Michigan church is growing, despite the pandemic
July 1, 2021 by Rebecca Mallozzi
Over the course of the last year, churches across the globe have wondered what coming out on the other side of the Covid-19 pandemic looks like. Many have wondered how to make the best decisions for their worshipping communities. As the pandemic pushed churches to make difficult decisions, many churches saw an opportunity to try new things.
In a season of change and growth, one such church in Michigan cultivated a spirit of “church on the move” that inspired them to find innovative and creative ways to live into their mission statement: “A house of prayer for all people.”
Rev. Matthew Schramm, senior pastor of Memorial Presbyterian Church in Midland, Michigan, said from the beginning, the church leaders have tried to connect to people in ways that move the “house of prayer” beyond just the four walls of the church. Over the course of the year, Memorial gained almost 40 new members. Some of those new members have never stepped foot inside the building, proving again the church is more than just its brick and mortar.
“Our groups never stopped,” Schramm said. “they just went online.”
Adapting and changing
Schramm began his call as designated pastor of Memorial Presbyterian Church in 2018. On September 27, 2020, the congregation voted at an outdoor worship to call him as their senior head of staff pastor, though his official installation depends on when gathering together safely with the presbytery can occur. The church has met virtually since March 2020, though the traditional service was always available via live stream.
People came to Memorial in a variety of ways. Some happened to drive by and notice an outdoor worship that piqued their interest. Others found the church virtually. Mostly, Schramm said, word of mouth has been the best testimony to what God is doing at Memorial.
According to their stewardship newsletter, Memorial Presbyterian Church has had about 9,500 views of worship services on its website and over 40,000 views on social media. In addition to a traditional and contemporary worship service on Sunday morning, Memorial Presbyterian finds different ways to consistently engage with the community. For Memorial, the key to keep moving has been “adapting.” When they couldn’t hold their traditional chili cook-off as planned, they moved the cook-off outside of the local shelter and invited the shelter guests to serve as the voters.
Last May, Midland experienced a flood that affected over 10,000 people. Since then, Memorial has partnered with local and federal emergency services to help rebuild the community. Memorial has also maintained their food pantry, the largest food pantry in Midland County. Instead of people coming into the building to pick their own food, volunteers bag food and bring it to people’s cars.
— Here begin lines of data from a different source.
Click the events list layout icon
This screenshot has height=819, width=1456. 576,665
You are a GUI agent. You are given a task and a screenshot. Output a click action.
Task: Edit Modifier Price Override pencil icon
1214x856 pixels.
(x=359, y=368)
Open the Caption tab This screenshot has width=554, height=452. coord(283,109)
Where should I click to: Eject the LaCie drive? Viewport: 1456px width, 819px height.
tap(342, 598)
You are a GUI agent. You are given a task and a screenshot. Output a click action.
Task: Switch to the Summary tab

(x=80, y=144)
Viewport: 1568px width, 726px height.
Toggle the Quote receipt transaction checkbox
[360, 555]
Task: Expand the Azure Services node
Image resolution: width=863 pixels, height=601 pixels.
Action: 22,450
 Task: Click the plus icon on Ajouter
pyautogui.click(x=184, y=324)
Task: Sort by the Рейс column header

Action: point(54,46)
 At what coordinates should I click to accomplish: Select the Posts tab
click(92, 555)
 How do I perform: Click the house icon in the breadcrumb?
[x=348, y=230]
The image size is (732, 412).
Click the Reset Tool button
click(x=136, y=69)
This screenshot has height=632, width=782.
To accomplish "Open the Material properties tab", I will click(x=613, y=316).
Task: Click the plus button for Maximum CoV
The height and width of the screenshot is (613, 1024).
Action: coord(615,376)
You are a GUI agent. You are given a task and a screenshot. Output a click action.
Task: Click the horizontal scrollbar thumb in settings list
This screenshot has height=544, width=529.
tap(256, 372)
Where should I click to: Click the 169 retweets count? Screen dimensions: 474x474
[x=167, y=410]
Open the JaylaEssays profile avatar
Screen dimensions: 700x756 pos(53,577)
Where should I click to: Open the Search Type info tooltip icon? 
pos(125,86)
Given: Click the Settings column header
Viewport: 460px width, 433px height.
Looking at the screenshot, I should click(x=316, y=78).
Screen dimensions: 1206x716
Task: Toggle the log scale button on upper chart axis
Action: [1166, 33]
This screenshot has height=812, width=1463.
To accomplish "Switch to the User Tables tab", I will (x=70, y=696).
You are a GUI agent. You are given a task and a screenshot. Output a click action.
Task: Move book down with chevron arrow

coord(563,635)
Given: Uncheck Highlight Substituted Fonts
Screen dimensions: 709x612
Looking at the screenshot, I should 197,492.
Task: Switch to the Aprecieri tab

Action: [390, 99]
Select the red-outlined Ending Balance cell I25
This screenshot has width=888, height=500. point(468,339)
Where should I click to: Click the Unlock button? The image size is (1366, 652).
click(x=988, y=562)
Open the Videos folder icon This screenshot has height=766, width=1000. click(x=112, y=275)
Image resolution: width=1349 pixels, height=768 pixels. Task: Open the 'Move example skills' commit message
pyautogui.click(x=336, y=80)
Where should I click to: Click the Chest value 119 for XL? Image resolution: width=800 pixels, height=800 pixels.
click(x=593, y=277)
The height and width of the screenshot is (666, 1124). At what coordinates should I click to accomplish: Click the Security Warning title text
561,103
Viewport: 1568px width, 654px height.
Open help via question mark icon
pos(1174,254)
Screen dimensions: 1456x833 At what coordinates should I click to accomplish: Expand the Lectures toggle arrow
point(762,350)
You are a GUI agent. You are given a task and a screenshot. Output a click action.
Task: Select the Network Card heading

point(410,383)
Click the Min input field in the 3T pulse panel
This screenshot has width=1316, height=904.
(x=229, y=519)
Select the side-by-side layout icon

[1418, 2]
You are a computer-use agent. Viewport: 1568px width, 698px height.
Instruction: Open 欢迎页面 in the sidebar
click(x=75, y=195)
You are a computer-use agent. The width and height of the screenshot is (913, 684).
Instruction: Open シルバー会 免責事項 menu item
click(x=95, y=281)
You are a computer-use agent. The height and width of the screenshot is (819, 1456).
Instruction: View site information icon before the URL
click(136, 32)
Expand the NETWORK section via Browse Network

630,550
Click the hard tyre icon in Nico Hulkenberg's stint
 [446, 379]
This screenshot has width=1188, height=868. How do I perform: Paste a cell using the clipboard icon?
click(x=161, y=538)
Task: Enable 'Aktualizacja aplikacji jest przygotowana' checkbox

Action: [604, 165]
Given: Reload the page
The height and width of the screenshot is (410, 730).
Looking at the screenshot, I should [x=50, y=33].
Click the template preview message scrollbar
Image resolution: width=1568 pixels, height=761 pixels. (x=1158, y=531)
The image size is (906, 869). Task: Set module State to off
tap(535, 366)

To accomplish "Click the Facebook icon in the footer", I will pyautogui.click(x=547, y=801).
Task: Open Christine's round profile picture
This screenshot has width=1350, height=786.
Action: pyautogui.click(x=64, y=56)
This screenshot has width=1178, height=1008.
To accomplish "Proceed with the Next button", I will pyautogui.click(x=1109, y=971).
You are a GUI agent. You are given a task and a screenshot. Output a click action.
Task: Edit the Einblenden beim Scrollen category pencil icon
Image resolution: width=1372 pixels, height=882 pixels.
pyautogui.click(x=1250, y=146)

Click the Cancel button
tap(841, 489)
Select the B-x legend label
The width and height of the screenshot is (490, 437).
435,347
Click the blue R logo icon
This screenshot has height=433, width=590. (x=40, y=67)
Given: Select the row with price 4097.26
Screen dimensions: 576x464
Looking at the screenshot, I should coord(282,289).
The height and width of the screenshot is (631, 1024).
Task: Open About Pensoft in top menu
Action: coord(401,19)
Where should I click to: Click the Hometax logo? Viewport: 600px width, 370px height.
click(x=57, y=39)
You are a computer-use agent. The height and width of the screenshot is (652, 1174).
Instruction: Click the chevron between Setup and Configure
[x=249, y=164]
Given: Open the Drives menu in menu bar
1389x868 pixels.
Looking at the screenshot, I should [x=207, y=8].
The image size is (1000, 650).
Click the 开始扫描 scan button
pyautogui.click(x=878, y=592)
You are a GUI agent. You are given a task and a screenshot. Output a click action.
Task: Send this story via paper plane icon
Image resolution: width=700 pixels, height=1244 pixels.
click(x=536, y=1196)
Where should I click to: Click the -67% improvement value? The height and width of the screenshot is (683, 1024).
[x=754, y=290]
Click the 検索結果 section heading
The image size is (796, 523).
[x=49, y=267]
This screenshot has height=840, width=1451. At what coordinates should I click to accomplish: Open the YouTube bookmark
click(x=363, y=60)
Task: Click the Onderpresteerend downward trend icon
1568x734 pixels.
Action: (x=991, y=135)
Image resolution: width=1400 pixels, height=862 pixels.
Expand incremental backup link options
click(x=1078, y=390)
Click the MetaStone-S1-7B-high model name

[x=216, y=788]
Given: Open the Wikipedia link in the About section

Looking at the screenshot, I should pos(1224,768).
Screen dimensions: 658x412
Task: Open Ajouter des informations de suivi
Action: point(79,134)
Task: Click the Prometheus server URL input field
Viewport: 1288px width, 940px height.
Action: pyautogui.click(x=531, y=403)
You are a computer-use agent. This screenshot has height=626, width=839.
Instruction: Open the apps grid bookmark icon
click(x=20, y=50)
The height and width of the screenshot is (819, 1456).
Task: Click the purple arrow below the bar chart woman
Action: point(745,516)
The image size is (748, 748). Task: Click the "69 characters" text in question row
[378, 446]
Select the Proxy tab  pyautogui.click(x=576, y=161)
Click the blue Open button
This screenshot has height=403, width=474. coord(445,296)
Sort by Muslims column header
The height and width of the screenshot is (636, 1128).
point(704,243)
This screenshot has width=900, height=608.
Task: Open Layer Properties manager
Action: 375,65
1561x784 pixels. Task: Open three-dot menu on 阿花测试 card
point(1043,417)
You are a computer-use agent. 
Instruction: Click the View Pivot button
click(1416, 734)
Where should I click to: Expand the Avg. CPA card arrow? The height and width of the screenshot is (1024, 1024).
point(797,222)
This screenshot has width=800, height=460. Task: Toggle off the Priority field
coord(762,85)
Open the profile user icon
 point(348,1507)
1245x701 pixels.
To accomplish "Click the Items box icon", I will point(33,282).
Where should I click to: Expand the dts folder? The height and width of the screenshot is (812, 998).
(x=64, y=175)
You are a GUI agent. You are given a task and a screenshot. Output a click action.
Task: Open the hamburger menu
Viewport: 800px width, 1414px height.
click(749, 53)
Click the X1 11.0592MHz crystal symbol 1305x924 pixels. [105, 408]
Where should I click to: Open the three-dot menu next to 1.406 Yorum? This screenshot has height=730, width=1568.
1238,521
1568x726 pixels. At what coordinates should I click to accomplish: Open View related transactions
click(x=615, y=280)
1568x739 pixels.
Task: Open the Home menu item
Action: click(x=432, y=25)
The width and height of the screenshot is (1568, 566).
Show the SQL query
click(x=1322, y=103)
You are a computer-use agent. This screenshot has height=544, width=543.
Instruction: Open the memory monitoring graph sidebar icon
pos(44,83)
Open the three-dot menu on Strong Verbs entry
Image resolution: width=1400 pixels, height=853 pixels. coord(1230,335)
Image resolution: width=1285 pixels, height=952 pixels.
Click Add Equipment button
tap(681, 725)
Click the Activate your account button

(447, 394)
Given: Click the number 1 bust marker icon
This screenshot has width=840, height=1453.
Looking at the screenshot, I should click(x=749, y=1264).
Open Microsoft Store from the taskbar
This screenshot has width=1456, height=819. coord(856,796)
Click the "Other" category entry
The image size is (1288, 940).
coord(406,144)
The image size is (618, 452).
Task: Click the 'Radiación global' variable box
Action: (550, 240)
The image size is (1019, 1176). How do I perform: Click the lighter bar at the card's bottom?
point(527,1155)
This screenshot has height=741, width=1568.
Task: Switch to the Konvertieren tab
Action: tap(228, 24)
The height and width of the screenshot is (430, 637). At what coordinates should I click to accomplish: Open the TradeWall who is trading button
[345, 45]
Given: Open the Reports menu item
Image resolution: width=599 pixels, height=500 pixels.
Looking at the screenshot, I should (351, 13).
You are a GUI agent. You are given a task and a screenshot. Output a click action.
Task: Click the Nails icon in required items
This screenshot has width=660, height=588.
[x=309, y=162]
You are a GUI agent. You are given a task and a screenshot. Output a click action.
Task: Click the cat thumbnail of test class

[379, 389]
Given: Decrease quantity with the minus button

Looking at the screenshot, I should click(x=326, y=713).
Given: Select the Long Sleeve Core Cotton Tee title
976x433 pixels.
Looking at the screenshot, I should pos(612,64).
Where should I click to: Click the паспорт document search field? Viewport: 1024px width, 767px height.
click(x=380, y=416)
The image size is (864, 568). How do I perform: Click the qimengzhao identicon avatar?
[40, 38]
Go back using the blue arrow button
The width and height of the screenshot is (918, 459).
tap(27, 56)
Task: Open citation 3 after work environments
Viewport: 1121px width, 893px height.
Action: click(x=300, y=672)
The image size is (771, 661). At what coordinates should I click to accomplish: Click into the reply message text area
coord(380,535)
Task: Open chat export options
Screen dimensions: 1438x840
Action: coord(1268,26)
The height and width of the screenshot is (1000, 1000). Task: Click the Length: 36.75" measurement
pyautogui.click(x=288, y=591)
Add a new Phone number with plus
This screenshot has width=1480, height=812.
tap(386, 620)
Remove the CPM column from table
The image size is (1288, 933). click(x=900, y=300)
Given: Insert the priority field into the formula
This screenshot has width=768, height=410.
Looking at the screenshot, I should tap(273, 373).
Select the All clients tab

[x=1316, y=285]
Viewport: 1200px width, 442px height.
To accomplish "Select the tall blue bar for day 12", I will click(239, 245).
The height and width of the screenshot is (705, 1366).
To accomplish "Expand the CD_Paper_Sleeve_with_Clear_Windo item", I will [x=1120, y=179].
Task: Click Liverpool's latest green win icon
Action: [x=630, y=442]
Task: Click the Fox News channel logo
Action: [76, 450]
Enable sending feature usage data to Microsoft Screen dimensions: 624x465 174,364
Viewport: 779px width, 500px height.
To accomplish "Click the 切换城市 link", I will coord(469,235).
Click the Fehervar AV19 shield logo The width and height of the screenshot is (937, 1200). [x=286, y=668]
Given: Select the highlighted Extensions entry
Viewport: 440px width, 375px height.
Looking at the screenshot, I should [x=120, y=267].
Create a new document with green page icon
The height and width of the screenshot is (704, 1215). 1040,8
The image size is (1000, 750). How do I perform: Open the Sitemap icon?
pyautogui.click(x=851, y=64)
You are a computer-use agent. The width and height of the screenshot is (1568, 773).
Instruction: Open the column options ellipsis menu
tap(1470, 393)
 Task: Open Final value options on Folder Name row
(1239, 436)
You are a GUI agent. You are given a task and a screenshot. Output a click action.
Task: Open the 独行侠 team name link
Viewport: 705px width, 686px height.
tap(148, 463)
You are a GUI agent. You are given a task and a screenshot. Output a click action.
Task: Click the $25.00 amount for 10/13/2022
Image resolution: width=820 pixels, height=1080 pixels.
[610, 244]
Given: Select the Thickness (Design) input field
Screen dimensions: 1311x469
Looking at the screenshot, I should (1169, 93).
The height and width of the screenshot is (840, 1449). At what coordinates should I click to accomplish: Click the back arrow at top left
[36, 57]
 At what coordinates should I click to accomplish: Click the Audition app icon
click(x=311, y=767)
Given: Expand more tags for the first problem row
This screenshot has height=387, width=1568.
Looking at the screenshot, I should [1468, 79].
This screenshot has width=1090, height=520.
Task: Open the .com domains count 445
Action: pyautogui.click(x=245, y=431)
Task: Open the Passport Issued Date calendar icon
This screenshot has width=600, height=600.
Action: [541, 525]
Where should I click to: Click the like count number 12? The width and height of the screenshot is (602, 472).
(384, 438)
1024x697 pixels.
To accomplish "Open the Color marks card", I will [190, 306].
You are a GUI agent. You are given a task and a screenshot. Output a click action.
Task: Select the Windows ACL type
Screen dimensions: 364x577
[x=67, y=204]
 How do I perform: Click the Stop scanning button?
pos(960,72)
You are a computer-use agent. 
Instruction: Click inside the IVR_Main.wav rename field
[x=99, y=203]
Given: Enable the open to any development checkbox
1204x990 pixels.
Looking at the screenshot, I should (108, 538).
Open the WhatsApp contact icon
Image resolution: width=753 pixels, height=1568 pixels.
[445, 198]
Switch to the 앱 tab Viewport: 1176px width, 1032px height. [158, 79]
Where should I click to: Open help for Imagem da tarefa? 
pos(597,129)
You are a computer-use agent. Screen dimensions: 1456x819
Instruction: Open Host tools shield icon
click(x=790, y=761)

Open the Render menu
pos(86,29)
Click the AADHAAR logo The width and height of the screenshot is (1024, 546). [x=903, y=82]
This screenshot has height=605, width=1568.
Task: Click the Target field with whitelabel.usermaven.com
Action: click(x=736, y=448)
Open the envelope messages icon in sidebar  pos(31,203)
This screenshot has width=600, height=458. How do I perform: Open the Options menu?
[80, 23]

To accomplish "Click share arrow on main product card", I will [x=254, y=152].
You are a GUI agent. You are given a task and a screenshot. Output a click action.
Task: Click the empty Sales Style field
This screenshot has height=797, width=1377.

Memorial’s food pantry gives away over 90,000 items of food a year, including fresh produce and meat. This missional spirit – and the desire to love and help their community – has helped get the word out that Memorial Presbyterian Church is here for people.
Since the beginning, leaders of Memorial Presbyterian Church have worked to create a spirit of welcome. Chat monitors are sure to welcome people who sign on to virtual worship and volunteers offer zoom fellowship gatherings. Folks are available to help walk people through technology changes. Memorial has even reached out to their local community, sending goody baskets to locally-owned businesses as a way to celebrate their neighbors.
“People are excited about being part of a church,” Schramm said, noting that they are a church on the move who follow a God on the move. “We try to offer different opportunities. We want people to know you make a difference, you matter, and collectively, we matter.”
Like most churches, members and friends of Memorial have seen their share of challenges. Not every idea was successful, but Schramm said he feels a great deal of freedom to try things. They were even able to spend some time this past year doing renovations to the church building, something much easier without scheduled building use by groups. Constant communication – including weekly addresses from Schramm broadcast on the church live stream – helps give people a chance to ask questions and stay informed about what is going on at church.
Not everything about what post-quarantine looks like at Memorial is clear, but Schramm said there are certainly benefits from the virtual community that will continue regardless of what the future looks like. Schramm said he gets inspiration and encouragement from the larger church community.
“Everyone has had to adapt,” Schramm said. “I’ve been impressed with all of my colleagues and all that they’re doing. I really don’t think we’re doing anything different than anybody else. We’re just trying to do the best we can. I’ve seen crazy creative ministry during this time.”
Rev. Rebecca (Becki) Mallozzi serves as pastor at Faith Church in Emmaus, Pa. She graduated from Waynesburg College (Pennsylvania) with her Bachelor of Arts in English and Communication and worked as a newspaper reporter before starting seminary. She graduated with her Masters of Divinity from Princeton Theological Seminary. Send comments on this article to Robyn Davis Sekula, Vice President of Communications and Marketing at the Presbyterian Foundation, firstname.lastname@example.org.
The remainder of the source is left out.